A few months ago, The Lightbox received a poster announcing a "grand starring engagement" of "Little Nancy, the ten-year-old artiste, including pretty songs and special effects dances". It was to be held at the Electric Empire and People’s Picture Palace, Commercial Road, Woking, on Monday 27 November and during the week. The year was 1911 and the venue was the building erected as The Public Hall in 1895 and during its time as a theatre, cinema, and social venue attracted a variety of names.

The poster also advertised that a prize would be given at a children's matinee on the following Saturday to the best Little Nancy lookalike. We decided to investigate further and see if a star was born that Monday evening – alas, no, but she did perform locally until her marriage.


Public Hall, from 'West Surrey Times' 28 Sept 1895.  Image © The British Library Board.  All rights reserved

Nancy and her family came from the southeast of Surrey. Her parents, Alfred Hoadley and Olive Rose Hitchcock married at Charlwood Church on 30 December 1899. Olive was born in 1878 and Alfred, was a gardener age 34: both were from Charlwood, and Olive’s father had been a cowman.

Their daughter named Nancy Lenorah Rose May was born on 28 July 1901 and was baptised at St Bartholomew’s Church, Leigh on 8 October 1901. By 1908 the family were living in the cottage adjoining Downside in what became Park Road, where Alfred was a domestic gardener, probably to Frank Ashby, although between 1912 and 1916 they moved to Pollard Road, Woking, returning to the cottage by 1921. Nancy gained a good conduct and efficiency prize at Monument Hill School in 1910.

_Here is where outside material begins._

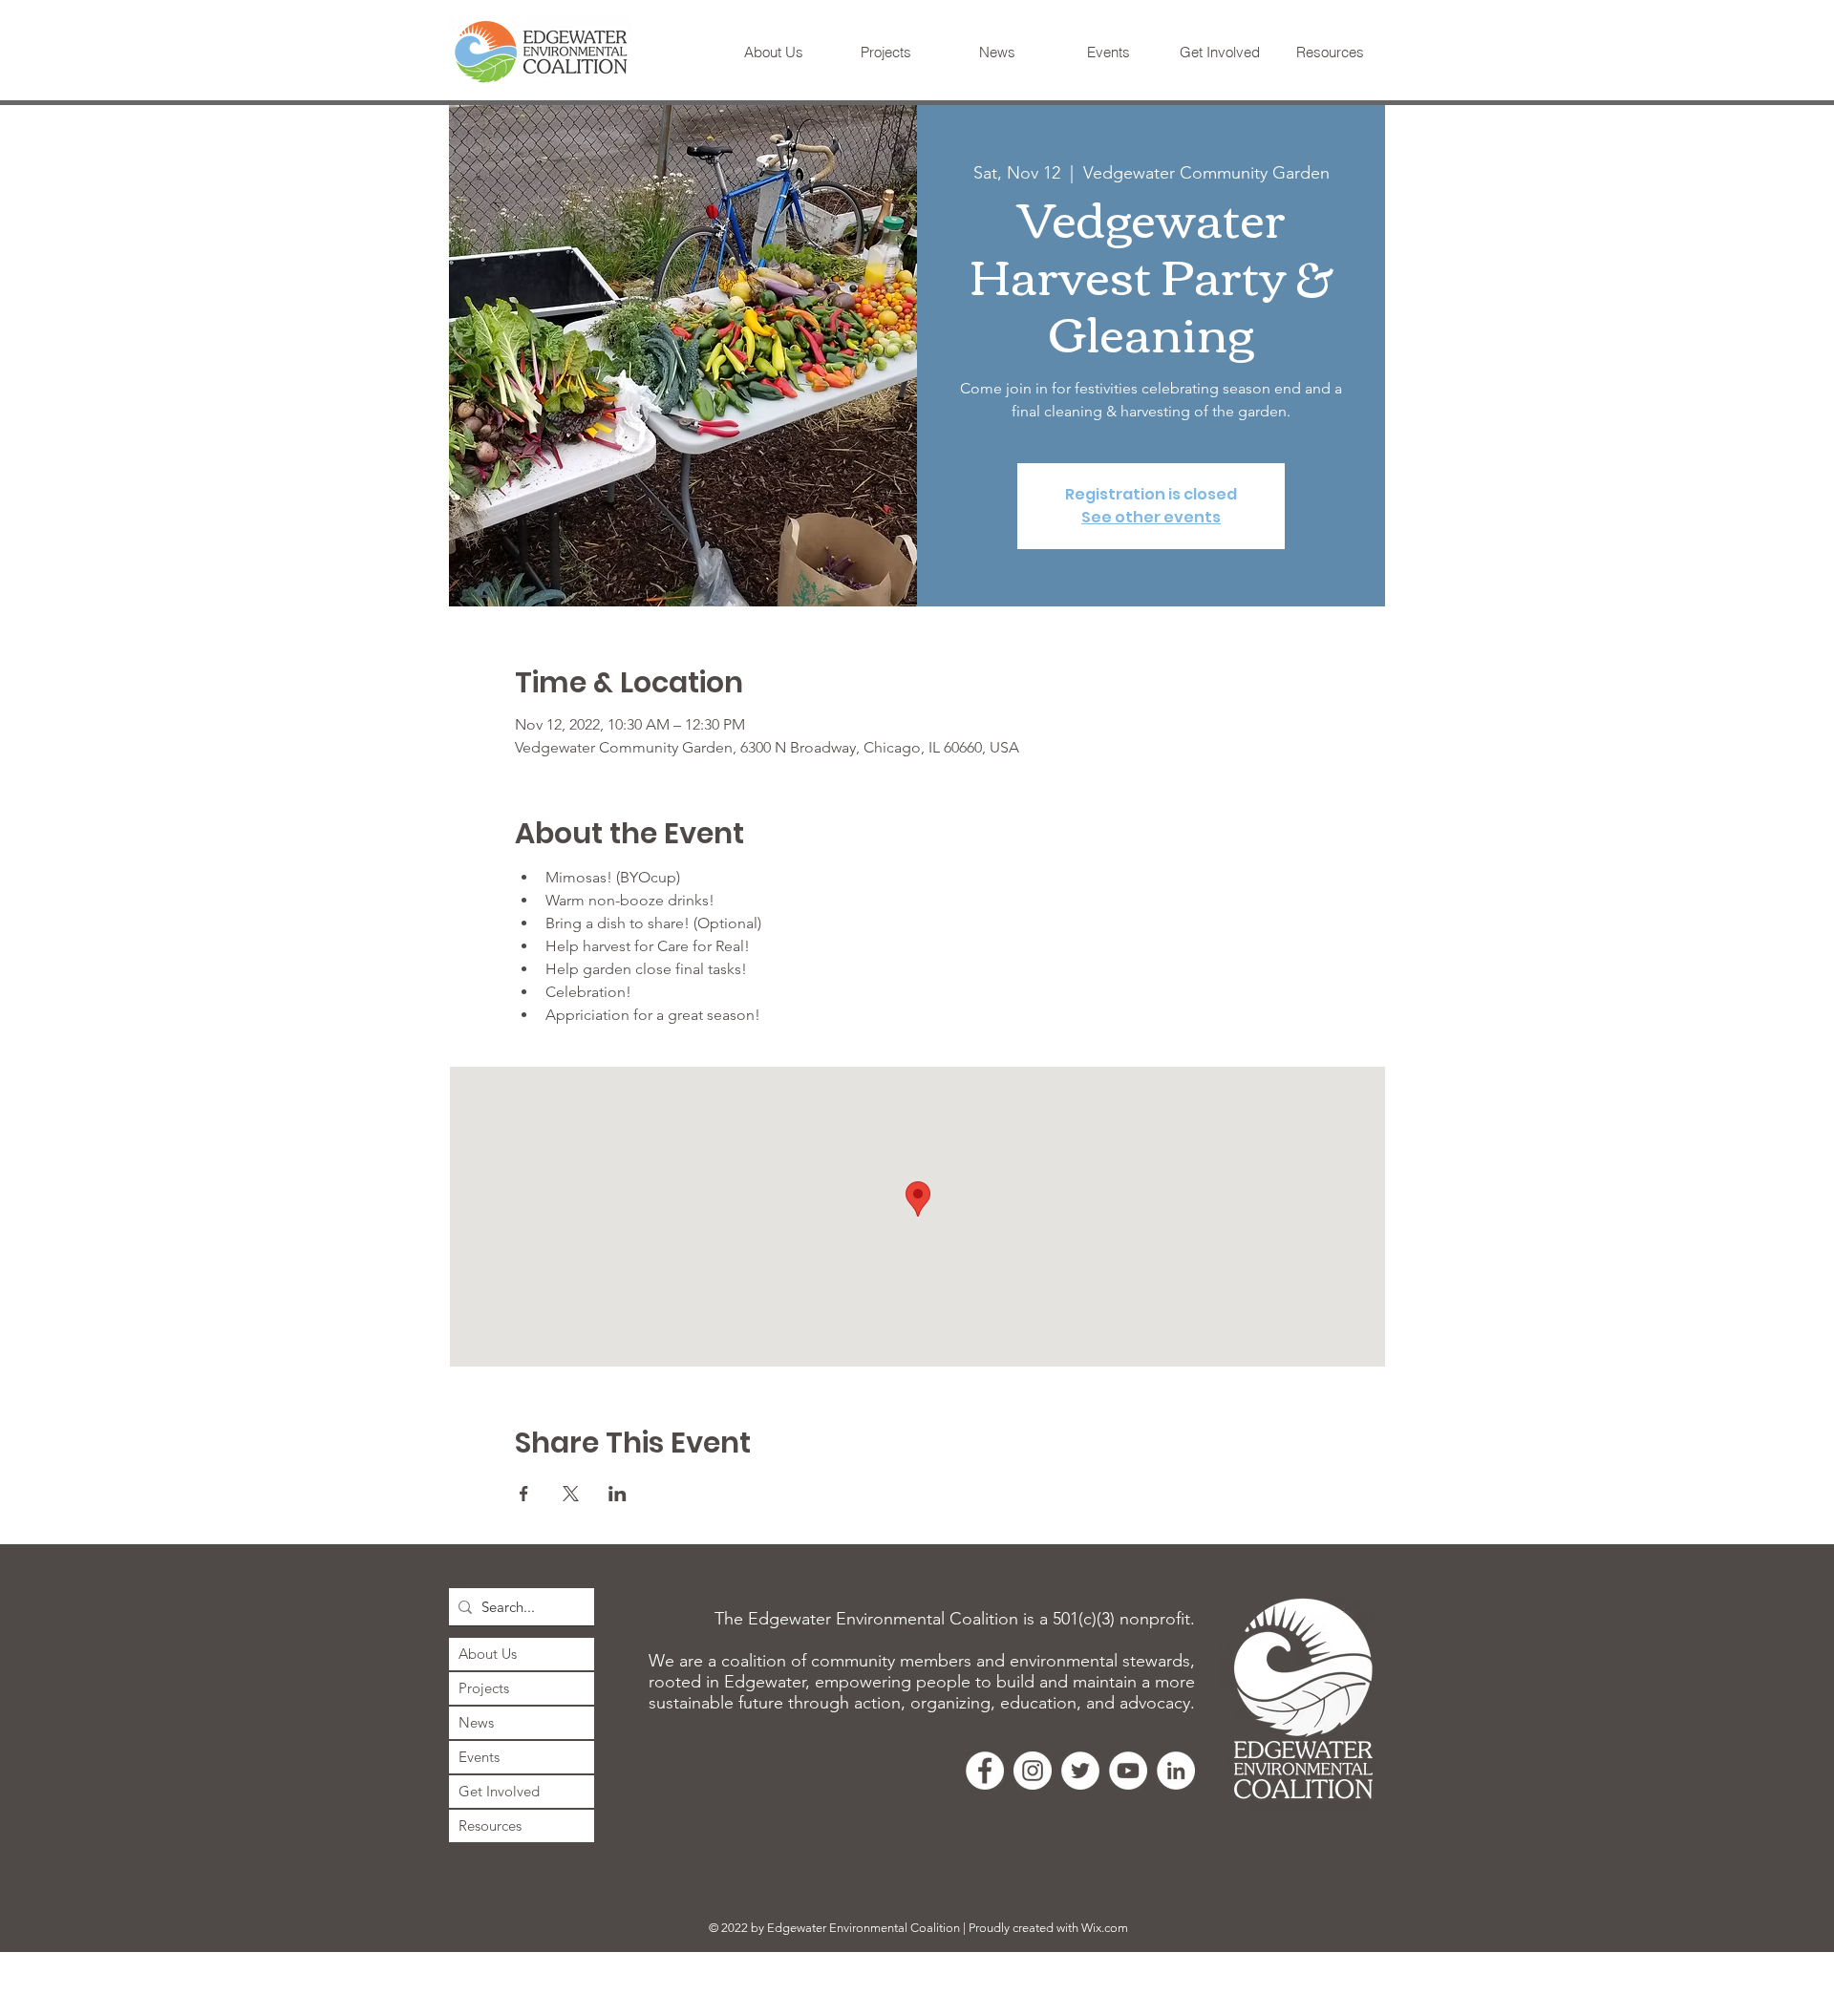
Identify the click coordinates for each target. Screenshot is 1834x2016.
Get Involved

The Surrey Advertiser for 20 July 1914 mentions an enjoyable entertainment held by Woking Women’s Club in the gymnasium of St Katharine’s School, Hook Heath. Nancy and Gladys Smart performed a Spanish dance and Nancy gave a song and dance routine. St Katharine’s had been St Bernard’s College, but was relaunched as St Katharine’s School for girls about 1907 and closed about 1918. Its most noted pupil was Marie Chisholm, one of the few women to see active service on the front line in World War I.

The Surrey Advertiser for 15 January 1916 tells us that Nancy was one of several bridesmaids to Miss Violet Alice Macdonald at the Congregational Church in Woking. Miss Macdonald ran a dancing school in Woking and several of her young pupils, including Nancy, were bridesmaids. A long and detailed list of wedding presents shows that Nancy and her fellow pupil Gladys Smart gave the bride an oak-crumb brush and tray. Violet’s cousin, Gilbert Macdonald, played the organ: he was to die in France in 1917 and is commemorated on the Cambrai memorial. Another war casualty, close to the family, was the death of Olive’s son Bert Hitchcock, who was killed in Iraq on 27 December 1915, aged 20, and is commemorated on the Basra Memorial.

The Surrey Advertiser for 27 May 1916 tells us that three clever little pupils of Mrs. Irwin (née Macdonald) of Belsize, Horsell, performed at the Hut Concert at the YMCA Hut, Pirbright Camp. They had frequently appeared in local entertainments with marked success and performed songs and dances; Nancy and Sheila Lawrence performed a humorous duet which ”brought the house down”.

Nancy’s career does not seem to have been long-lived. On 26 August 1927 at the age of 26 she married Alexander Lionel Chambers Heane, a bus driver, age 23, at Christ Church, Woking: the couple, who were childless, moved in with Olive and Alfred until they set up their own home in Apers Avenue in the mid-1930s. About 1950 Olive and Alfred moved to new housing in Queen Mary Close, dying in 1968 and 1963 respectively. Alexander died in 1958 and while Nancy remained in Apers Avenue for some years, she moved into her parents’ old home in Queen Mary Close, dying there on 18 June 1989. We are most grateful to the donor of the poster to The Lightbox: she was a former neighbour of "Little Nancy" in her last years.